| Stored data |
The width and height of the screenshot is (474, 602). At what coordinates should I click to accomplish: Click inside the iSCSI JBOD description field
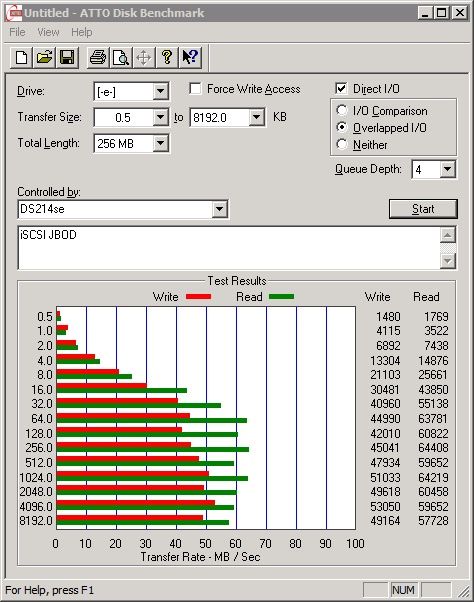(229, 248)
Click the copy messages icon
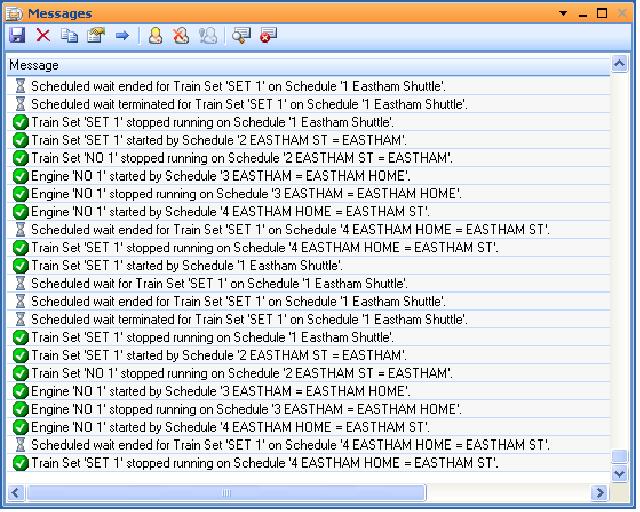 [x=69, y=36]
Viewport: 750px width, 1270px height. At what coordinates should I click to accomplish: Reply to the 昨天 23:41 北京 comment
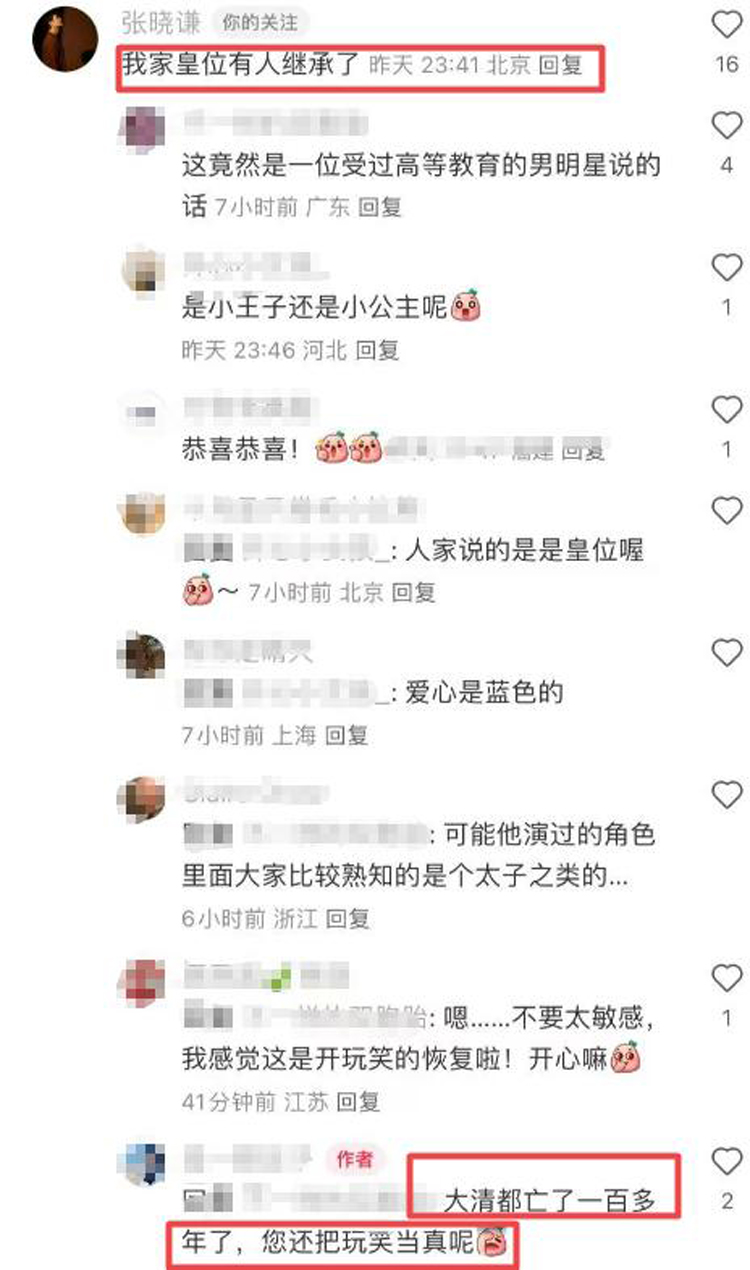coord(559,67)
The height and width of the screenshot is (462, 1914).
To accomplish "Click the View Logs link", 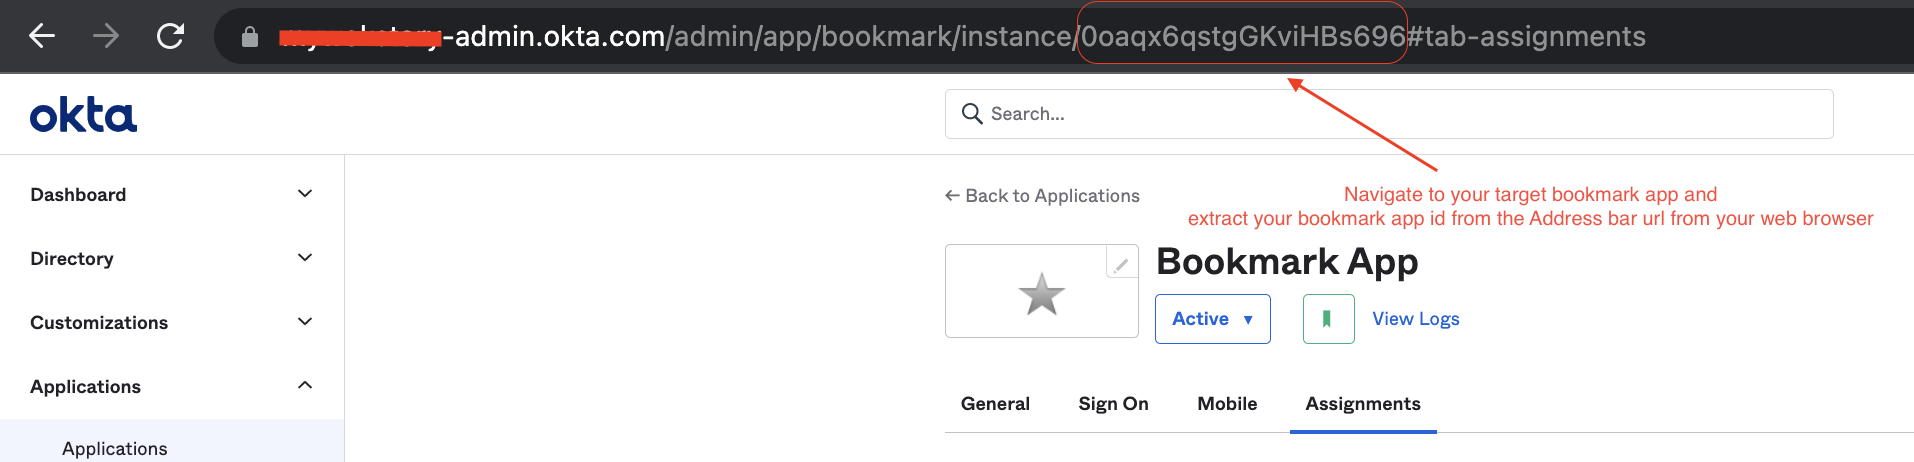I will [1415, 319].
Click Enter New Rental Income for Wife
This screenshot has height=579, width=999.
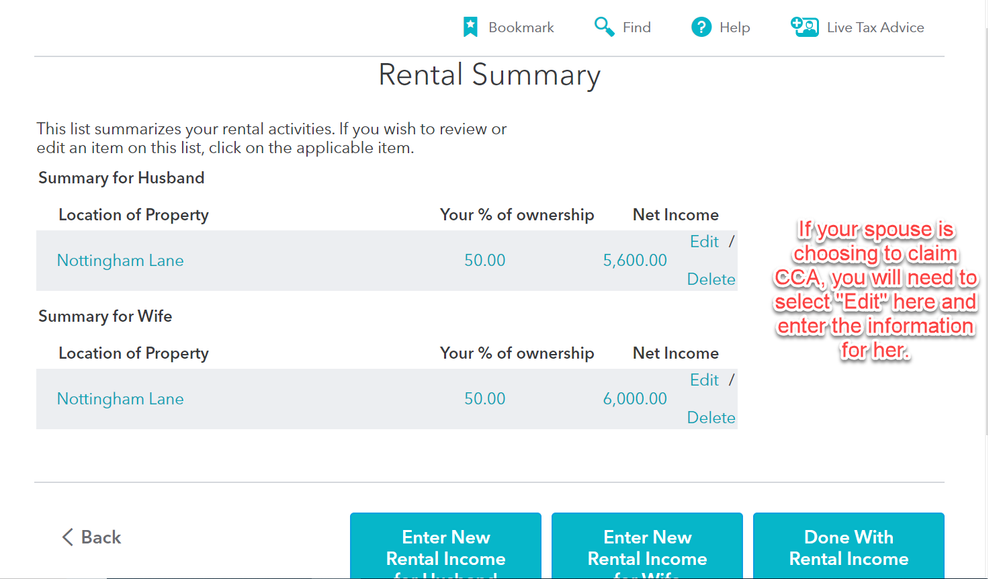[647, 547]
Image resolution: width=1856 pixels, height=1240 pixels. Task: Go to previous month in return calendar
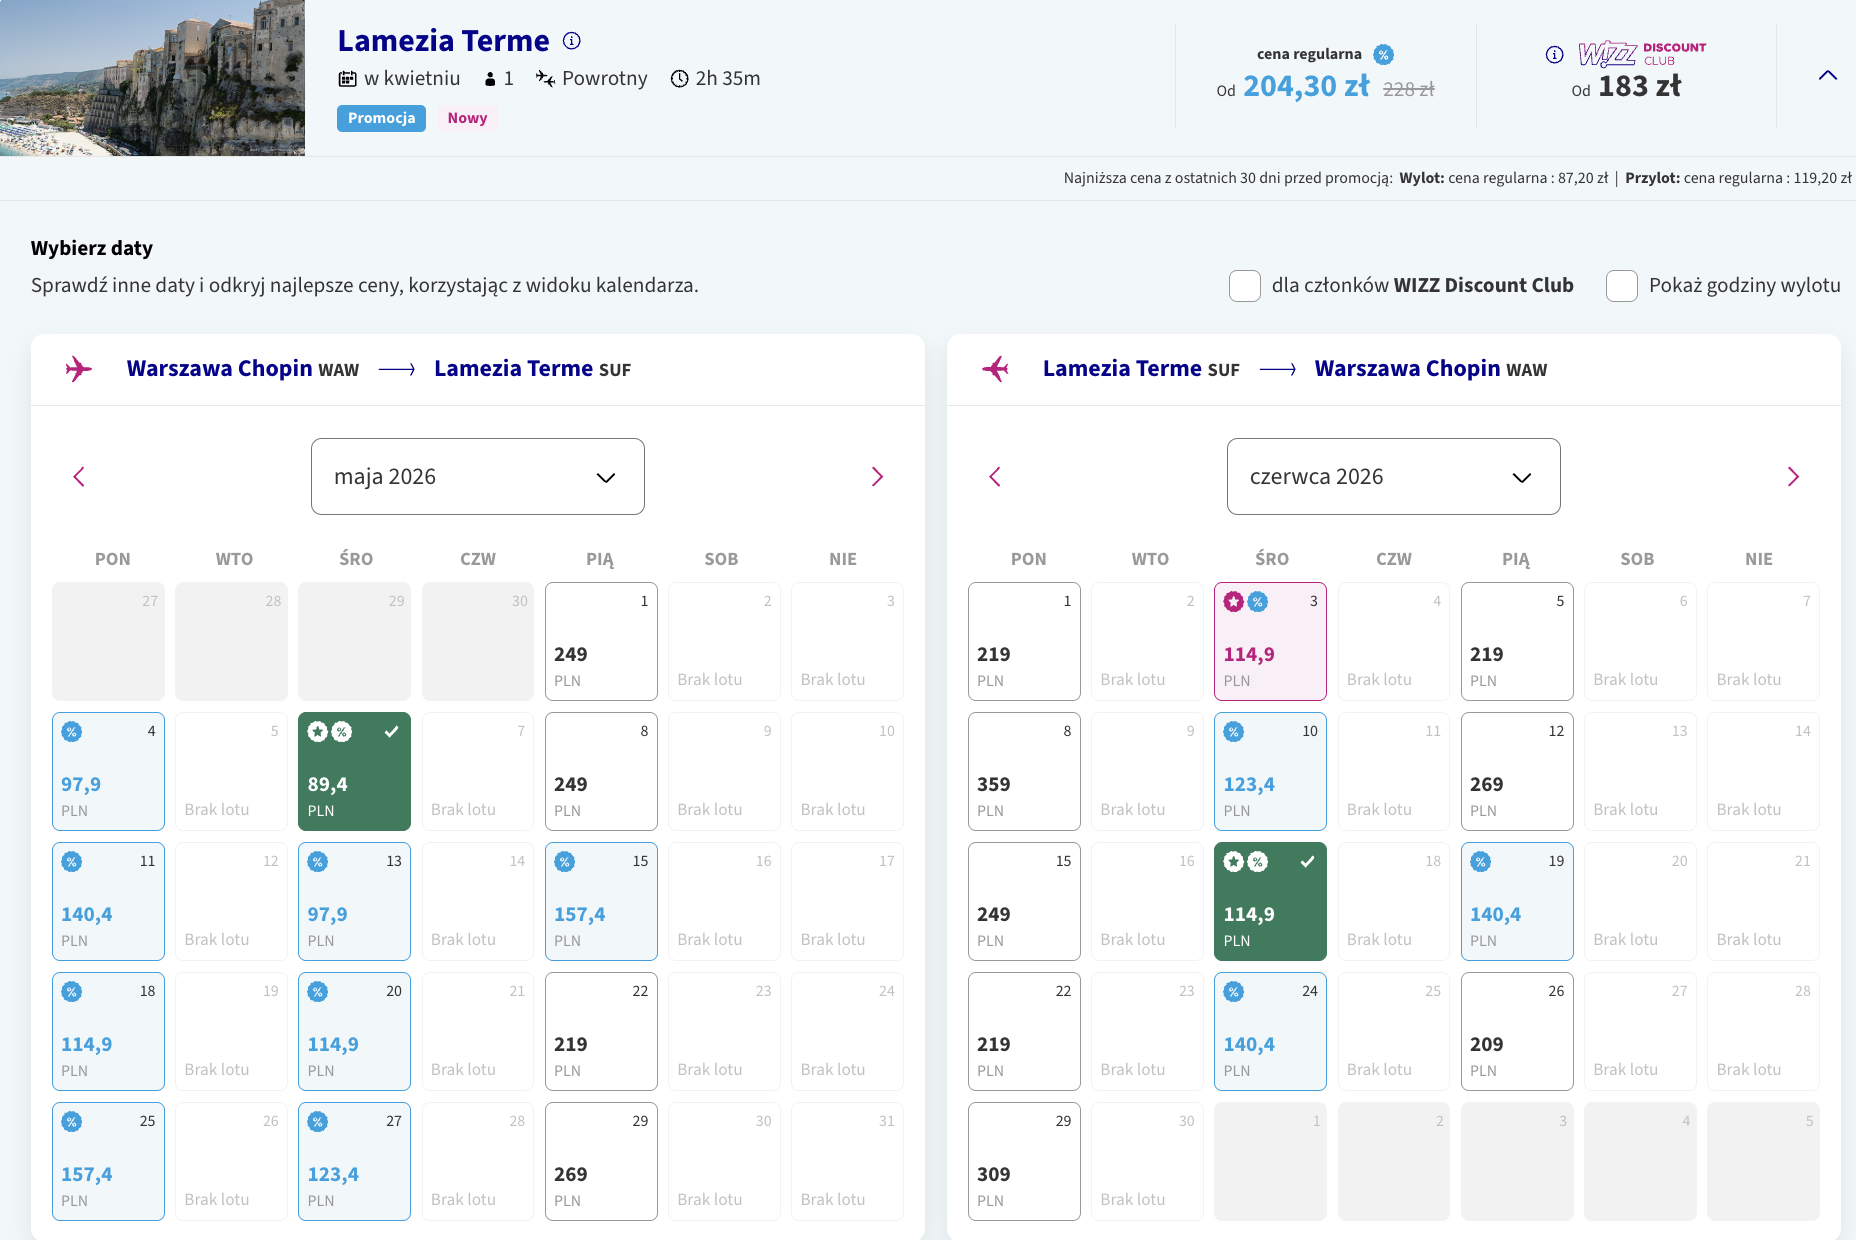click(x=995, y=477)
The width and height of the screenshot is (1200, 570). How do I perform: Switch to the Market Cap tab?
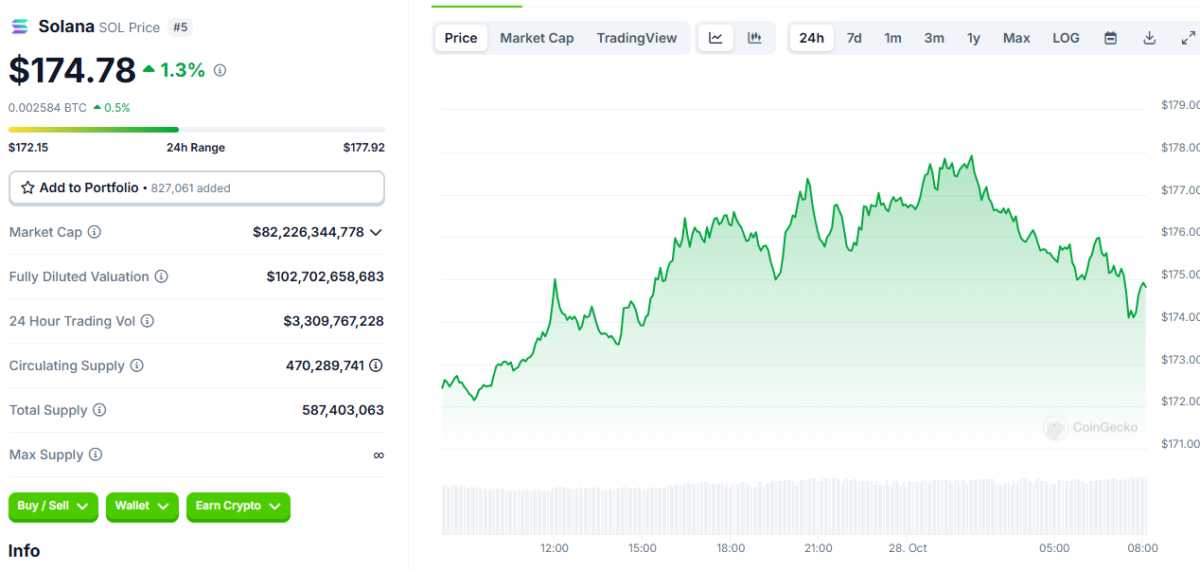coord(536,38)
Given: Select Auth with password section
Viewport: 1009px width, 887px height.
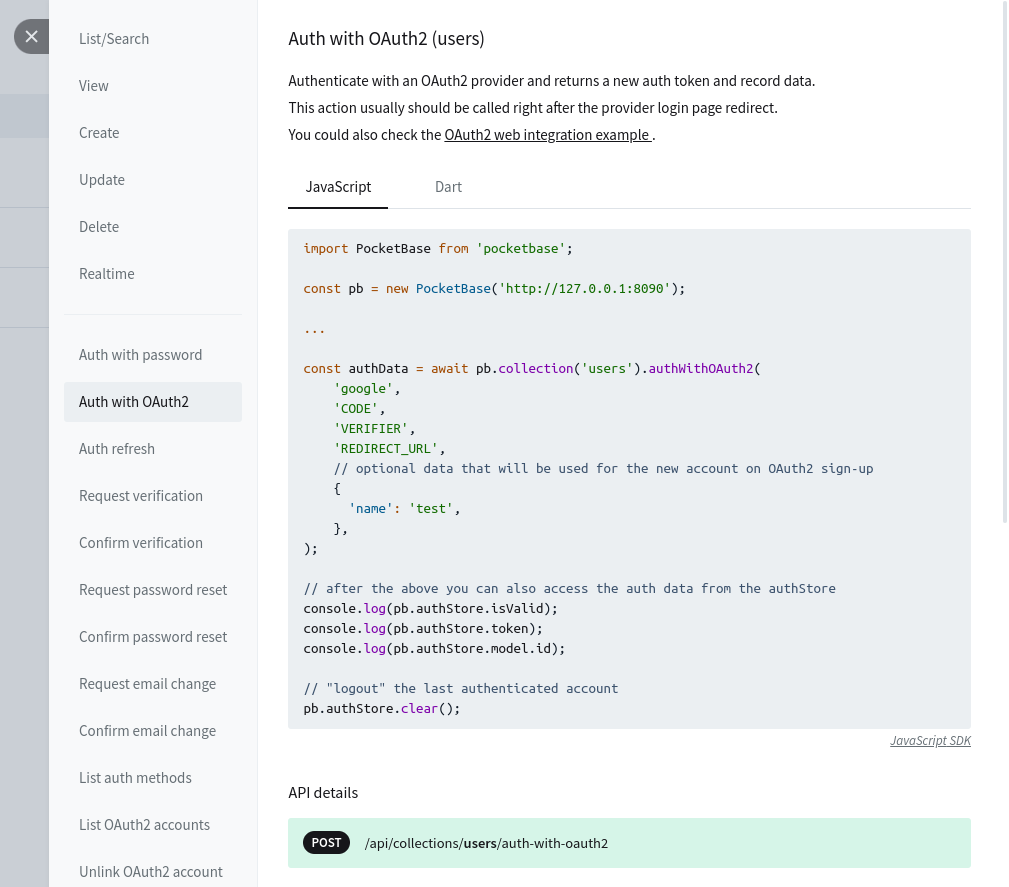Looking at the screenshot, I should (141, 355).
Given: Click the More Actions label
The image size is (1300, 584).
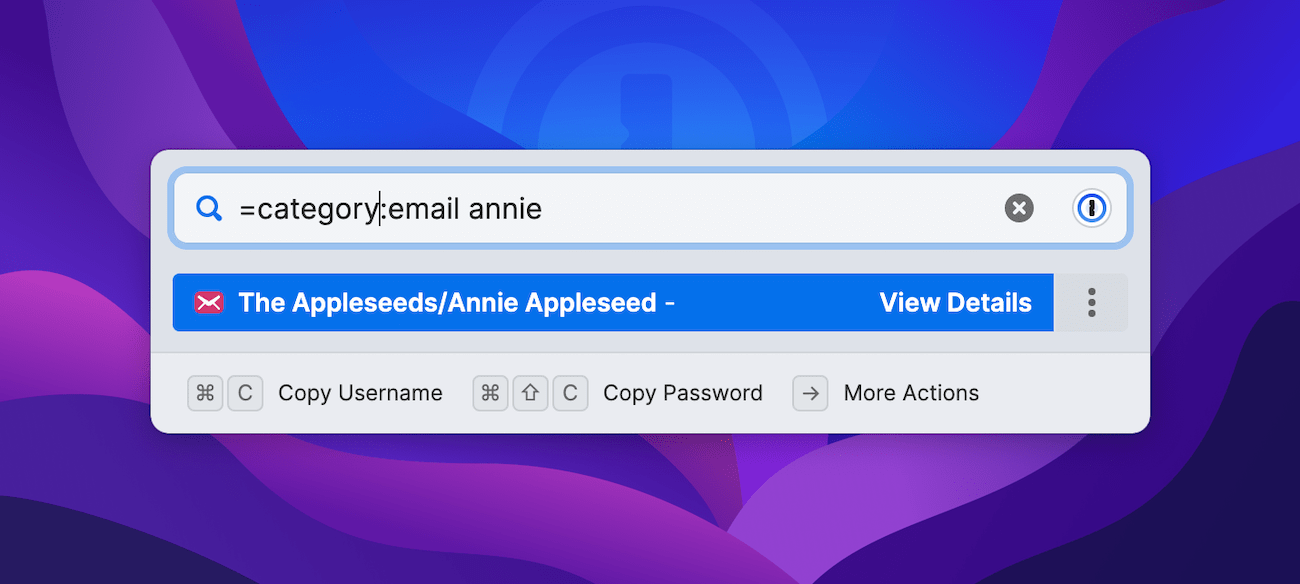Looking at the screenshot, I should tap(911, 393).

| WHAT IS NEEDED |
Tally the lines in the entries above that hold the string "Given" and state the tally alone.

| RESPONSE TO THIS TASK |
2